Holly shit, I love this movie!
I should start this review by saying that the super hero genre is overplayed and that Kick-Ass is a genuinely funny deconstruction which takes all the familiar tropes, cranks them up to 11 and delivers a dynamic, balanced mix of brutal realism, comedy and far fetched hero fantasy. But that wouldn’t be true. While super heroes are overplayed, the have only found their place on the silver screen in the last few years. Hollywood is still learning how to tell good stories about costumed crime fighters. In fact, judging from what was shown at Comicon the superhero movie genre is currently in full bloom. I mean, look at the list of upcoming titles: Captain America, Thor, The Avengers, The Green Hornet, The Green Lantern, Sub-Mariner, Lobo, X-Men: First Class, Batman 3, Deadpool, Ghost Rider 2, Spiderman 4… And that’s just some of the upcoming titles. Comic book licensed movies are the shit right now. We have not yet reached the point where they could even begin to be overplayed. But I digress…
That first sentence is still true. Kick-Ass is a genuinely funny deconstruction of the super-hero genre. It does deliver a healthy does of pure, rated R fun. It is funny, fast paced, and excessively violent. It contains some of the more memorable characters you I have seen lately.
Nicholas Cage and Chloe Mortez simply own this movie. Every time they show up on the screen you just can’t help but smile and cheer. Cage seems to be getting weirder with age, but his peculiar off-beat persona is spot on for this movie. It really underlines the “psychotic vigilante anti-hero” quality of his character. Chloe Moretz on the other hand plays the most impressive and effective action girl I have seen in years. I’m serious – she delivers every thing you could ever expect from action hero chick – including ridiculously over-sexed costumes, forward suggestive persona, insane martial arts stunts, and improbable scenes where she takes overpowers and takes down dudes five times her size. The only problem is that she is an 11 year old girl. Everything she does feels ridiculously wrong, exploitative and dirty. It really makes you take a step back think about how we portray female heroes in movies these days.

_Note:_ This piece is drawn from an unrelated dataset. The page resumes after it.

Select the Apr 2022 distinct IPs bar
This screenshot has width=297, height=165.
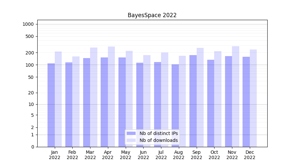[x=104, y=102]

I remember this sort of thing being done before with Natalie Portman in The Professional. I don’t know if this is intentional, but that’s what this character reminded me off. Coincidentally Hit Girl is pretty much what Portman’s character would eventually become if she was allowed to stay and train with her hit-man friend.
Even though Aaron Johnson is the leading man, he seems to play a second fiddle to the dynamic duo of Cage and Mortez. However he does do an excellent job. When you watch this movie look closely at what he does. He is essentially channeling Tobey Maguire’s Peter Parker. He has that role down pat, including the vacant stares and the mannerisms. This is only reinforced by eerily familiar scenes such as the alleyway/rooftop training sessions that were almost lifted wholesale from the first Spiderman. In fact he does such a great job parodying Maguire that people are already talking about giving him the Spider Man role in the inevitable future reboot of the franchise (yes, Spider-man is doing a pre-dark-knight batman style swan dive into obscurity, but that’s a topic for a whole other post).
The plot of Kick-Ass is fairly simple. It asks a basic question: what would happen if someone put on a costume and started fighting crime in real life? No superpowers, no gadgets – just guts and courage. Johnson’s character Dave – an average high-school geek- does exactly that. He dons a silly costume and hits the streets. Unsurprisingly, he gets the living shit beaten out of him almost instantly. But he doesn’t quit. He keeps taking beating after beating until his antics attract public attention and he becomes an internet sensation. Not before long he gets implicated in a very dangerous conflict between the local mob and and ex-cop vigilante whom he inspired to become a costumed avenger.
Here is an interesting bit: most costumed hero movies being released these days try to maintain a PG-13 rating to maximize profits. Kick-Ass wears the R rating proudly. In fact, it earns it. Instead of cutting away from the violence, it puts it under magnifying glass. There is blood, broken bones, detached limbs, decapitations – it’s an orgy of extreme violence. And it works. The contrast between the high school comedy and hyper violent fight scenes is bafflingly entertaining.
I would probably be amiss if I didn’t mention the other superhero deconstruction comedy I have reviewed. If you missed it, go check out Special. Same topic matter, but a very different approach. In my honest opinion Kick-Ass is a better movie. It is less cerebral, but it makes it up with the sheer entertainment value, straightforward plot and strong characters. Oh, and much bigger budget of course – but the production values was not the problem I had with Special.
Kick-Ass is a fun movie. If you have not seen it yet, go and watch it now. Like right this minute. It is worth it.